Gandhi was a famous leader of the modern national liberation movement in India and the founder of the modern national bourgeois political doctrine - Gandhiism. On October 2, 1869, Gandhi was born in the ancient and mysterious city of Polbanda on the Katiyahua Peninsula on the west coast of India. The Gandhi family had been in business for generations, and Gandhi's grandfather left business to enter politics, which made the Gandhi family famous in Katiawa. Gandhi's father was honest and loyal, and he never did anything wrong or illegal. Gandhi's father's moral character deeply influenced Gandhi, but it was his mother who really urged Gandhi to do what he said and did.

As a child, Gandhi was introverted, very obedient to his parents, very sensitive to things around him, and had a strong sense of self-esteem. When I was criticized by a teacher at school, I was so sad that I couldn't stand it. This sensitive teenager, like other peers, was also naughty and active, and did some wrong things, such as: stealing his parents' money to buy cigarettes and smoking; borrowed money from his brother to play outside, but he couldn't pay it back, so he secretly scraped off a small part of his brother's gold bracelet, sold it, and then returned the money to his brother.

Gandhi's mother was a devout Hindu with a quiet, delicate heart. She knew that Gandhi had a fragile heart and always treated children with a tolerant attitude. Every time Gandhi made a mistake, she would not be angry or criticize, but would calm down and think about the reasons for the child's mistake, and then admonish him with a cautious attitude and gentle words. However, whenever Gandhi made a mistake, no matter how big or small, the mother would correct it in due course, and would never allow the child to make the same mistake again and again.

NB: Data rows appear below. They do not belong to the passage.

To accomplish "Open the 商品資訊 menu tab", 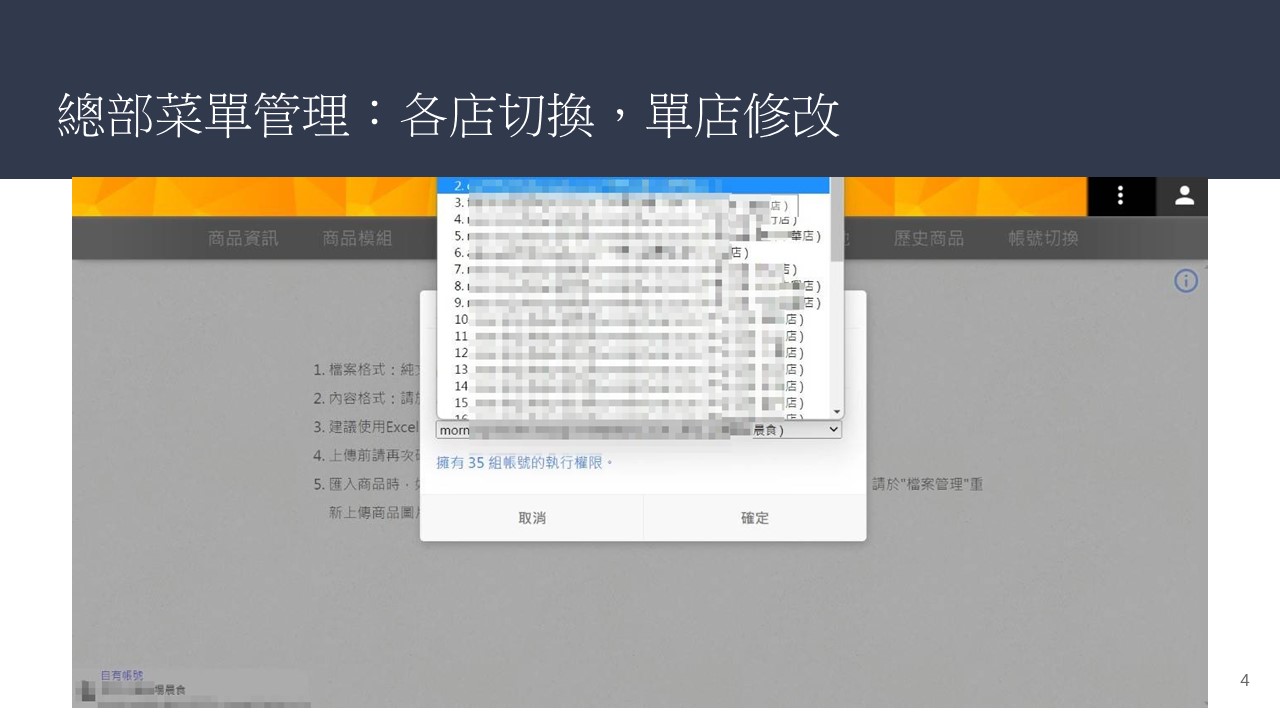I will pyautogui.click(x=243, y=238).
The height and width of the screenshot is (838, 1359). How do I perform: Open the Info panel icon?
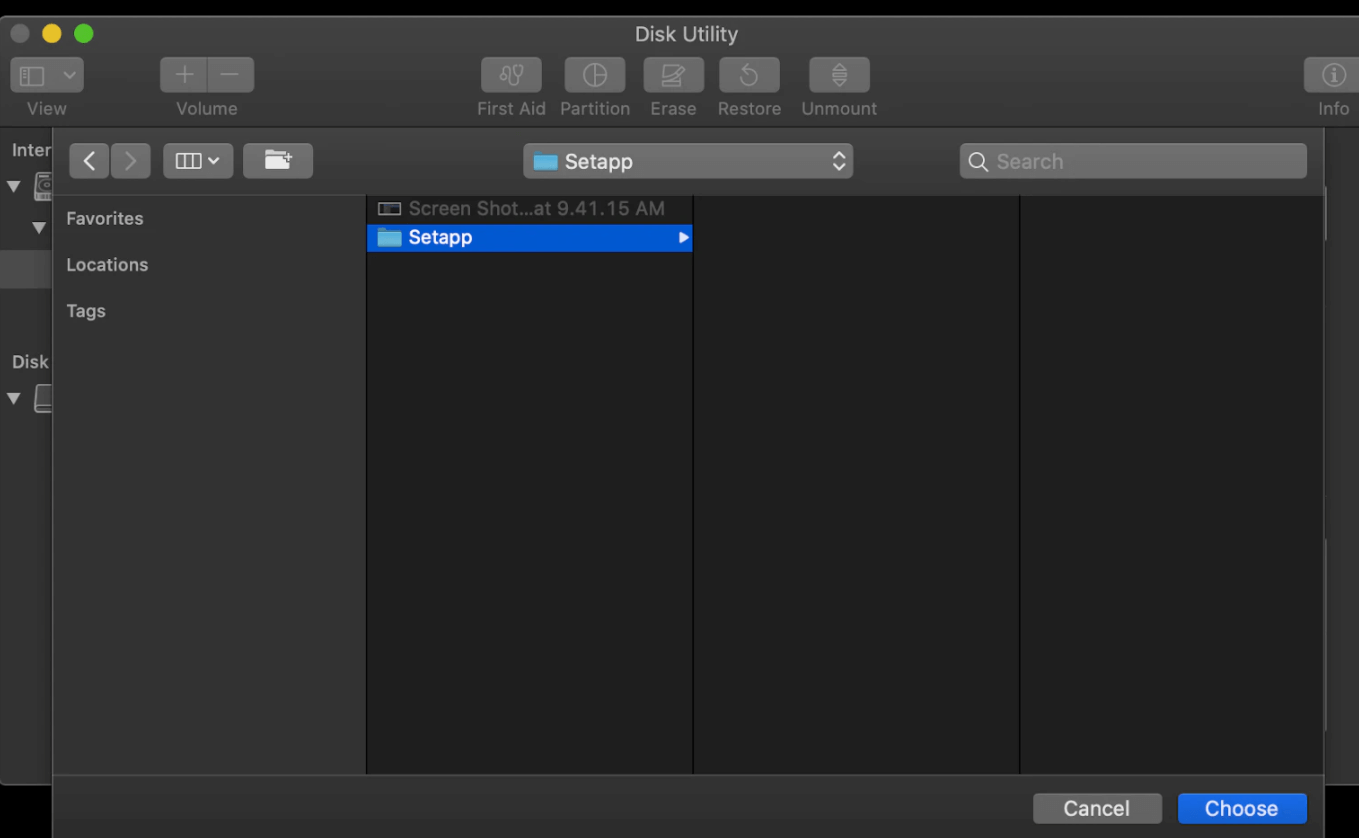tap(1332, 75)
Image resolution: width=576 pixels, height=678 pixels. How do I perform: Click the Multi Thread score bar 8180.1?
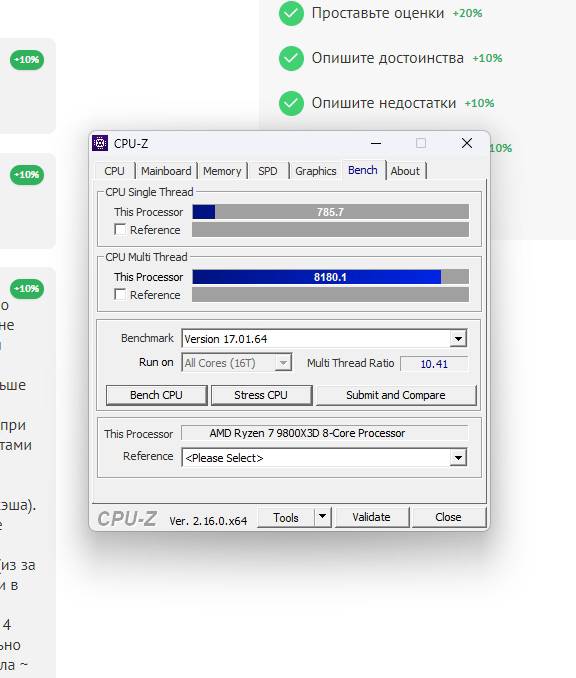[x=330, y=277]
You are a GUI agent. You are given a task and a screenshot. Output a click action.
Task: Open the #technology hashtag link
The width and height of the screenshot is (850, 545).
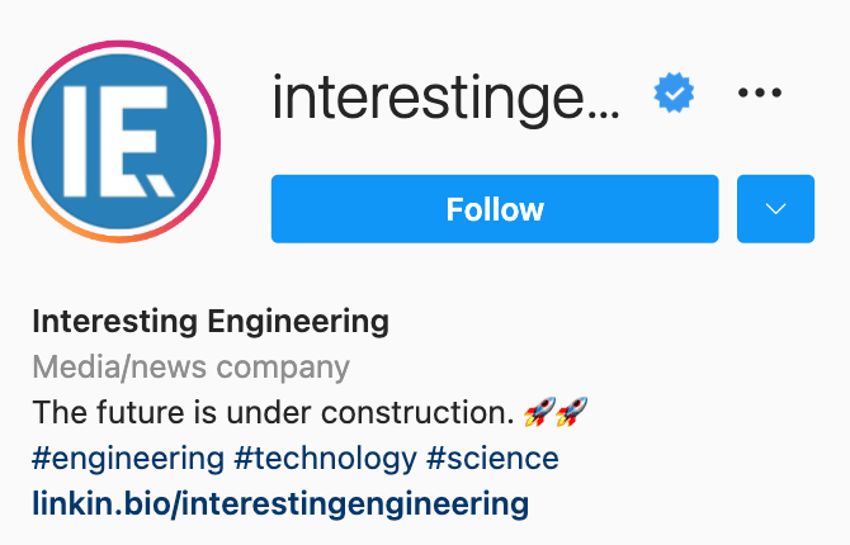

Once, while walking down the street in disheveled clothes, Gandhi happened to be bumped into by his mother, who had come out to shop. His mother was not accustomed to Gandhi's uninhibited appearance, so she said a few words to him on the spot. Who knows, Gandhi didn't admit his mistakes, and even bluntly contradicted his mother and said, "Mom, you're making too much of a fuss, aren't you?" Occasionally unkempt and out of the way, why should you? ”

The mother did not get angry, but patiently educated Gandhi: "Children, those who do not pay attention to details, must be careless, and can careless people achieve great things?" Besides, how can a man who is not even properly dressed be able to imitate your father in the great affairs of the people? Think about it! I don't need you to bow down to me right now and admit your mistakes, I just hope you can change your ways in the future. ”

Seeing that his mother was so tolerant of him, Gandhi began to feel remorse, guilt, and self-blame in his heart, and felt deeply sorry for his mother's expectations of him. From then on, he made up his mind to correct his mistakes once and for all.

Tolerance is a strategy of education. In certain situations, tolerance is used appropriately to motivate the child with emotion, which is more effective than using force.

Every child wants tolerance from their parents, and it comes from the heart.

Tolerance can give parents a charismatic personality and increase the intensity of education. This charm is manifested in caring for the child's soul and allowing the child to grow self-confidence day by day; Passing on respect to children so that they can grow up with dignity; Encourage and appreciate the children's hearts, so that the children can always experience the joy of learning and life. Complaining doesn't bring that.